Recruitment programs for undergraduate students also continue to be a priority.
“Our collaborations with the (on-campus) cultural centers for programming such as the Graduate Prep Academy will continue under GCIM,” explains Stromberger, and Summer Recruitment Experiences for Undergraduate programs will also be overseen by GCIM.
CIMER faculty lay foundation for sustained mentoring efforts
In 2016, the Graduate School, under Dean Jodie Hanzlik’s leadership, commissioned two task forces, one led by graduate students and one by faculty, to develop white papers on mentoring, and conducted a survey of students to assess perceptions of campus and community climate. These initiatives revealed a common need by all graduate students to be supported with improved mentoring in academic areas, including teaching and research, as well as personal and professional development.
A major result of these initiatives was the development of a formal mentorship program. In May 2018, 12 CSU faculty members representing the eight colleges and interdisciplinary programs were selected to participate in an intensive Center for the Improvement of Mentored Experiences in Research (CIMER) facilitator training. CIMER’s curricula are specifically targeted to faculty, post-doctorates, graduate students and undergraduate students, with trainings that are theoretically grounded, evidence-based, and culturally responsive.
The CIMER program produced a highly engaged faculty leadership team that, along with a core group of GCDA faculty, helped re-envision GCDA. These faculty now champion mentorship across the University as they represent GCIM.

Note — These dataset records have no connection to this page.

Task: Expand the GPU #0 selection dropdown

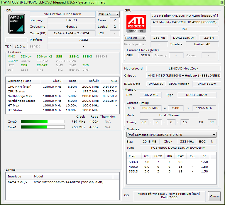Action: (x=135, y=38)
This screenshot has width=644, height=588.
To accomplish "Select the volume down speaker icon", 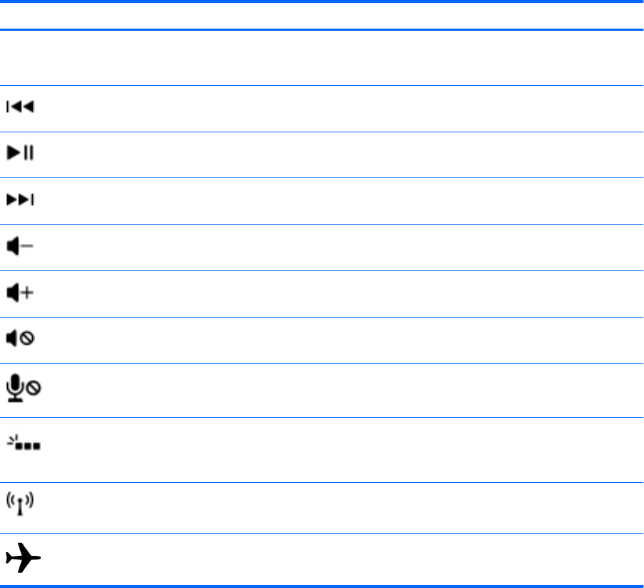I will pyautogui.click(x=20, y=247).
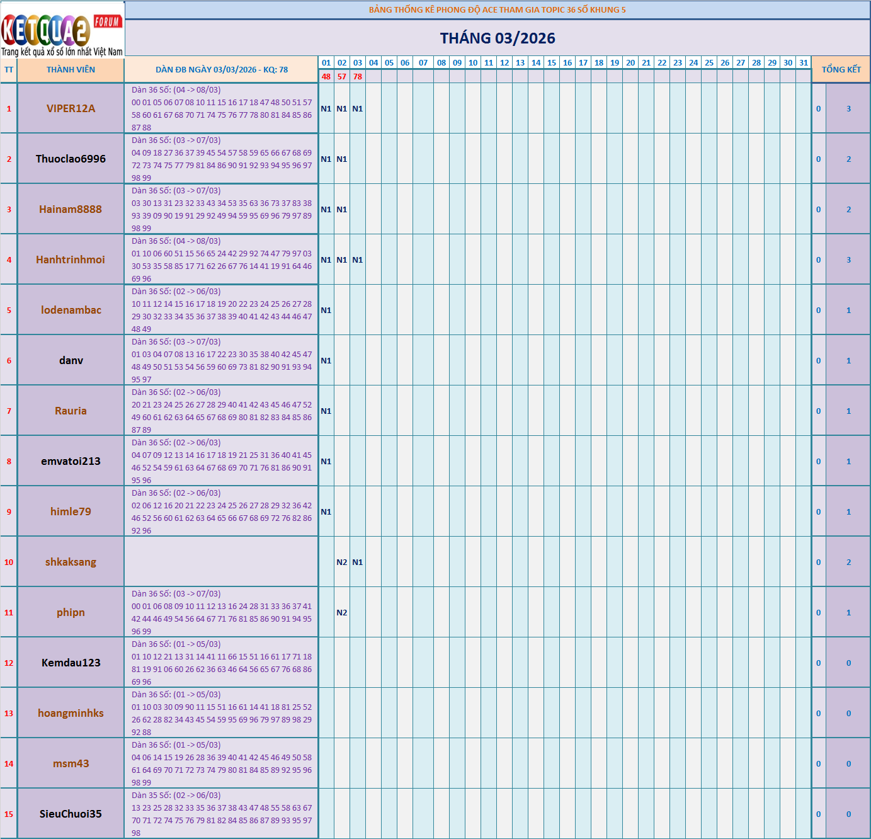This screenshot has width=871, height=839.
Task: Select the shkaksang member name
Action: pyautogui.click(x=71, y=561)
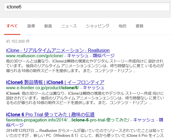
Task: Open the iClone リアルタイムアニメーション Reallusion result
Action: tap(58, 50)
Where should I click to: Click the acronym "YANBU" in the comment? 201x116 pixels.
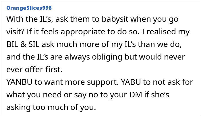[x=19, y=82]
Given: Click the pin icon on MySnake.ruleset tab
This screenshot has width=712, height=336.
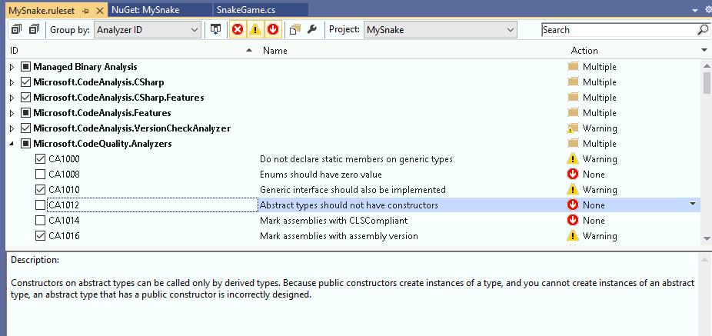Looking at the screenshot, I should 85,9.
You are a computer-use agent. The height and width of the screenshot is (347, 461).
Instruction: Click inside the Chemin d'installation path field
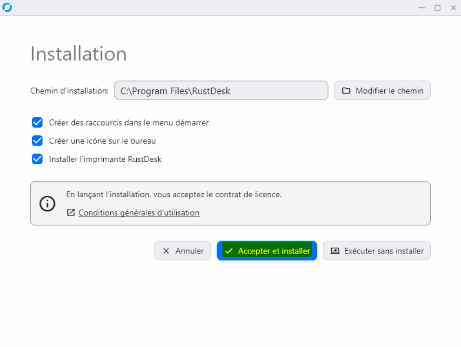[221, 91]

“Creating a core group of GCIM faculty lays a foundation for sustained mentoring effort across the University, with benefits to future graduate students, post-doctorates, and junior faculty,” said Stromberger.
Karan Venayagamoorthy, a professor in the department of Civil & Environmental Engineering, participated in the training.
“The CIMER training was an eye-opener for me – it revealed the multi-faceted nature of mentoring which is a key activity for all of us as faculty at CSU,” he says. “This training undoubtedly provided me with both a broader perspective and helpful approaches to effective mentoring.”
CIMER faculty in the GCIM will lead faculty training focused on maintaining effective communication; aligning expectations; equity and inclusion; promoting mentee research and scholarship self-efficacy; fostering independence; and promoting professional development.
Faculty interested in becoming a GCIM faculty member should contact Florant at Greg.Florant@colostate.edu. A formal call to apply for GCIM will be released later this year.
In addition to significant investments in training, the GCIM will oversee the Graduate School’s newly created Mentoring Mini-grant Program. Faculty in all graduate programs will be able to apply for mini-grants for department specific recruitment and retainment.